Total revenue rose 73% year over year to $67.9 billion. Nvidia said more than 91% of sales now come from its data center segment, which includes its leading AI accelerators and the systems used to deploy them at scale.
Data center demand stays dominant
Data center revenue reached $62.3 billion, ahead of consensus expectations and up 75% year over year. Nvidia said hyperscalers remain its largest customer category, accounting for just over half of data center revenue, underscoring that the biggest cloud and internet platforms are still driving the bulk of AI capacity expansion.
Networking was a standout inside data center. Revenue from networking products rose 263% year over year to $10.98 billion, reflecting strong demand for NVLink and high-speed Ethernet switching that connects large GPU clusters. As AI systems scale, networking has become a key bottleneck and profit pool, and Nvidia is positioning itself to capture more of that stack.

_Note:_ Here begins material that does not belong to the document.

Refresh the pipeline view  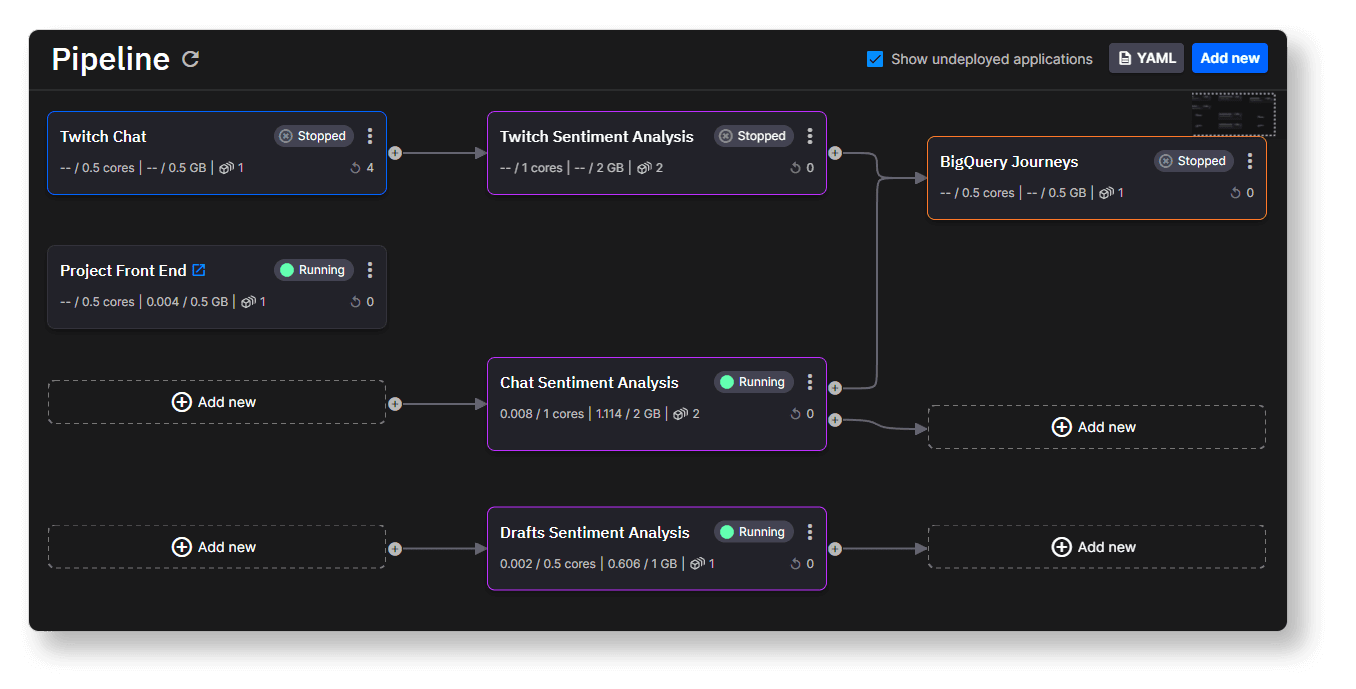click(x=190, y=59)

Profit growth tracks the AI ramp
Net income nearly doubled to $43 billion, or $1.76 per share, from $22.1 billion, or 89 cents per share, a year earlier. The gain reflects both volume and mix, with Nvidia selling more advanced products and more rack-scale systems that typically command higher prices.

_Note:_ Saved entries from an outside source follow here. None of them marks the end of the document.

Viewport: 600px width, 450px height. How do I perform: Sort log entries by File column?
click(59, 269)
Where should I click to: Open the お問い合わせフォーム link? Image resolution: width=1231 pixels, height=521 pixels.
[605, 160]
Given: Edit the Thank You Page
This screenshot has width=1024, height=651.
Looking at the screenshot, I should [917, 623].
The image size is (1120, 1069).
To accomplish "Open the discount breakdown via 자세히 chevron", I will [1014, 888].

Guidance surprises to the upside
Nvidia forecast fiscal first-quarter revenue of $78 billion, plus or minus 2%, well above expectations. The company added that it is not assuming any data center revenue from China in that outlook, implying the step-up is driven by demand elsewhere and leaving open the possibility of upside if conditions change.
Gaming faces supply pressure
Gaming revenue was $3.7 billion, up 47% year over year but down 13% from the prior quarter. Nvidia said supply constraints, including memory tightness, are expected to weigh on gaming in the first quarter of fiscal 2027 and beyond, as capacity continues to be prioritized for higher-margin AI products.

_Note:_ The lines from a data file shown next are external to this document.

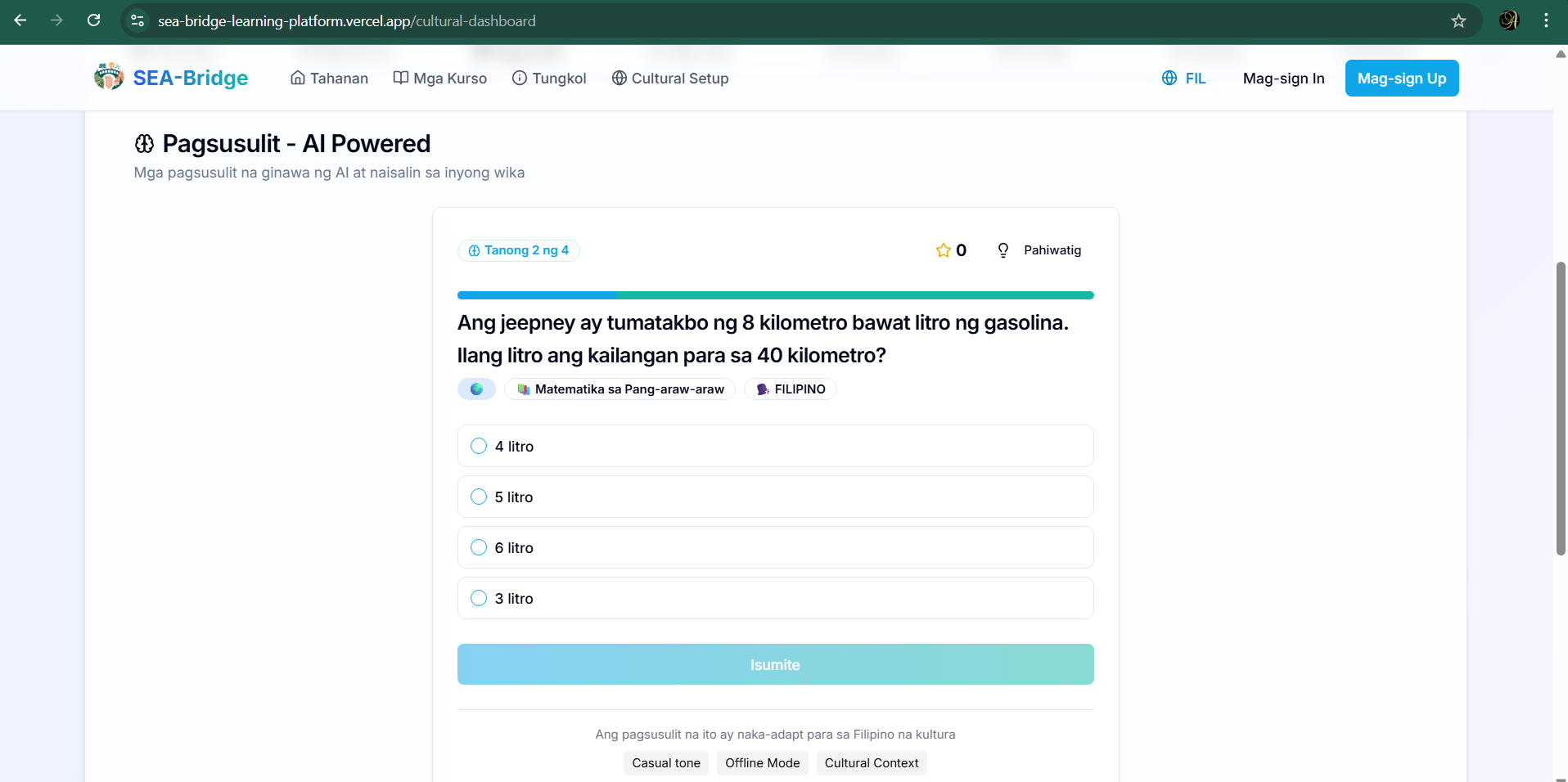Go to the Tahanan nav item
Image resolution: width=1568 pixels, height=782 pixels.
pyautogui.click(x=329, y=79)
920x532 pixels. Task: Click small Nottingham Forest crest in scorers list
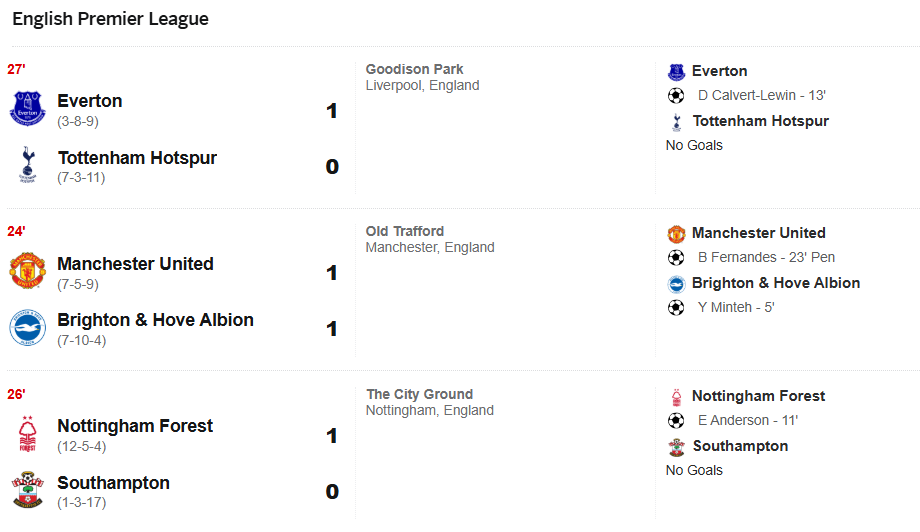click(x=677, y=397)
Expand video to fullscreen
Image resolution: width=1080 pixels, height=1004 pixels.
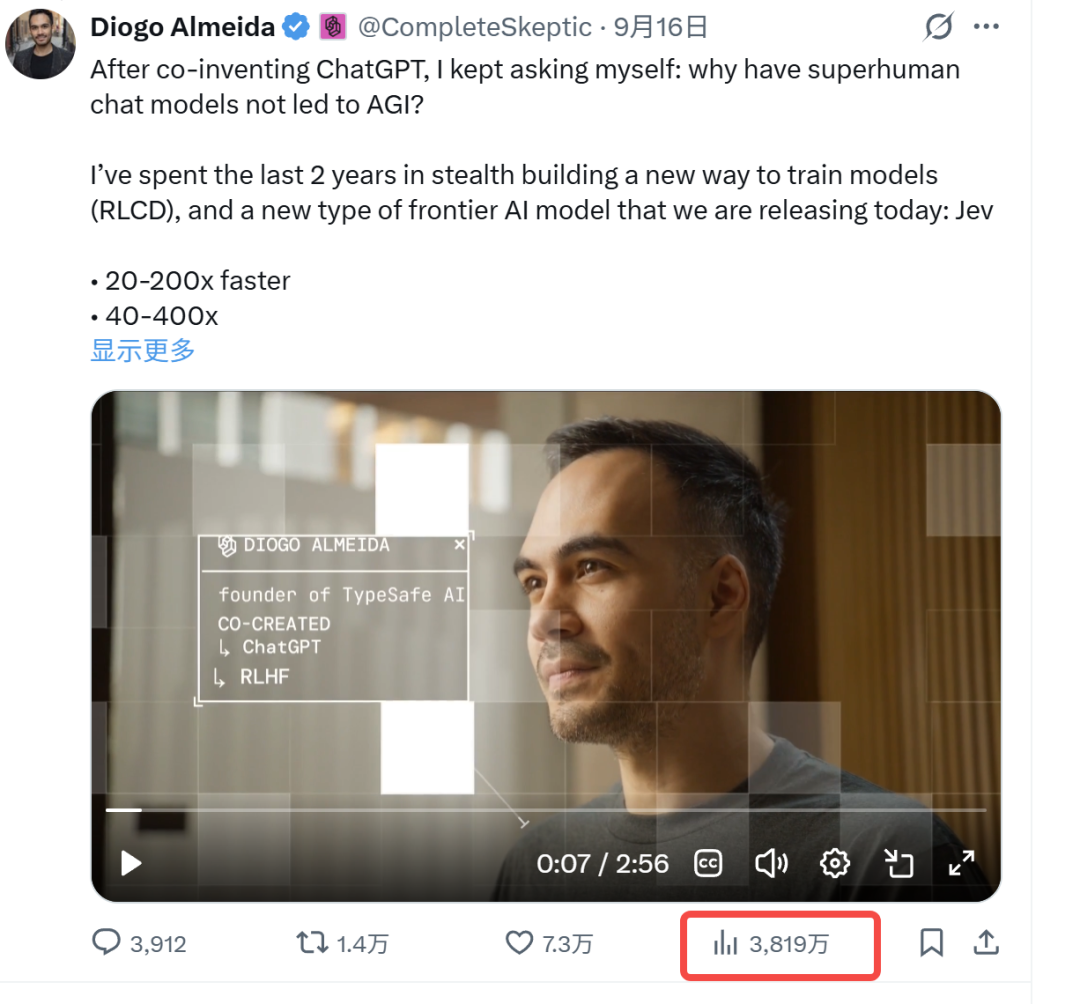tap(962, 863)
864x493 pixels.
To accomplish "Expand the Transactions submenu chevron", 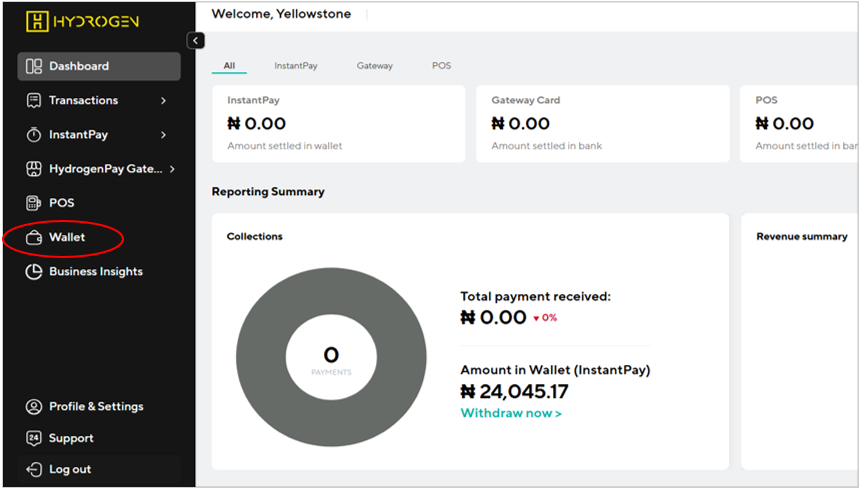I will point(163,101).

Next-generation systems and supply chain moves
Nvidia said it has shipped the first samples of its next-generation Vera Rubin rack-scale platform to customers and remains on track for production shipments in the second half of the year. The company is also expanding its manufacturing footprint beyond Asia, with Blackwell GPUs now produced at new facilities in Arizona and some rack-scale systems assembled in Mexico, aiming to add resilience and meet demand.
Smaller segments are mixed
Automotive revenue was $604 million, up 6% year over year but below expectations. Professional visualization revenue rose to $1.32 billion, up 159% year over year and ahead of forecasts.
Bottom line
The quarter shows Nvidia’s AI engine is still accelerating: data center and networking are growing rapidly, and guidance suggests demand remains strong even without assuming China data center sales. The key near-term watch points are execution, supply constraints, and the pace of next-generation platform ramp-ups.